Understanding the Genetic Factors Behind Breast Cancer in Sub-Saharan Africa
Breast cancer is a significant health concern, particularly for women around the world. It is the most common cancer among women globally and a leading cause of cancer-related deaths in sub-Saharan Africa. The risk factors for developing breast cancer include being female, increasing age, being overweight, alcohol consumption, and genetic factors. These elements contribute to the likelihood of an individual developing the disease.
Genome-wide association studies (GWAS) have become a crucial tool in understanding the genetic underpinnings of various diseases, including breast cancer. These studies scan the entire genome to identify common genetic variants that may influence the risk of developing certain traits or diseases. Since their introduction in 2005, GWAS have provided valuable insights into diagnosis, screening, and prediction of diseases. Recent findings have led to the development of prediction tools that help identify individuals at high risk of developing diseases. One such tool is genetic risk scores, also known as polygenic risk scores, which estimate disease predisposition based on multiple genetic variants.

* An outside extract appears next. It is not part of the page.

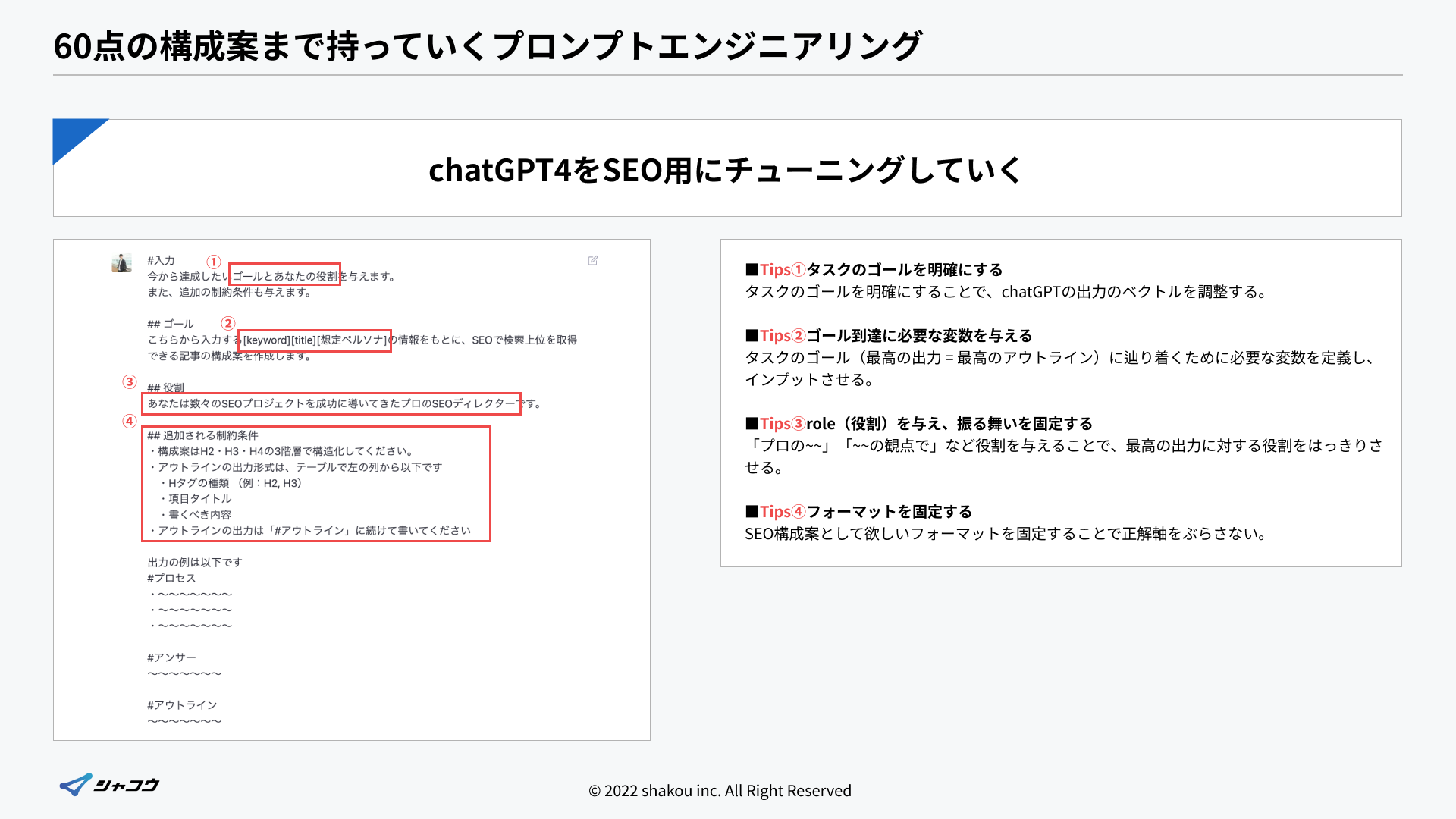This screenshot has width=1456, height=819.
Task: Click the Tips④フォーマットを固定する heading
Action: click(x=857, y=511)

However, most of this research has been conducted on populations of European ancestry, which presents a challenge due to differences in genetic diversity and environmental factors across the globe. In Africa, the genetic diversity observed is even greater across populations. This gap in research prompted a team of researchers from Wits University, Sydney Brenner Institute for Molecular Bioscience, and collaborators at the South African National Cancer Registry to conduct the first genome-wide association study of breast cancer in a sub-Saharan African population.
Identifying Population-Specific Genetic Variants
The study compared genetic variation between women with breast cancer and those without, aiming to find variants that occur more frequently in cancer patients. The results identified two genomic variants near the RAB27A and USP22 genes that contribute to the risk of breast cancer in South African black women. These genetic variants had not previously been associated with breast cancer in non-African populations.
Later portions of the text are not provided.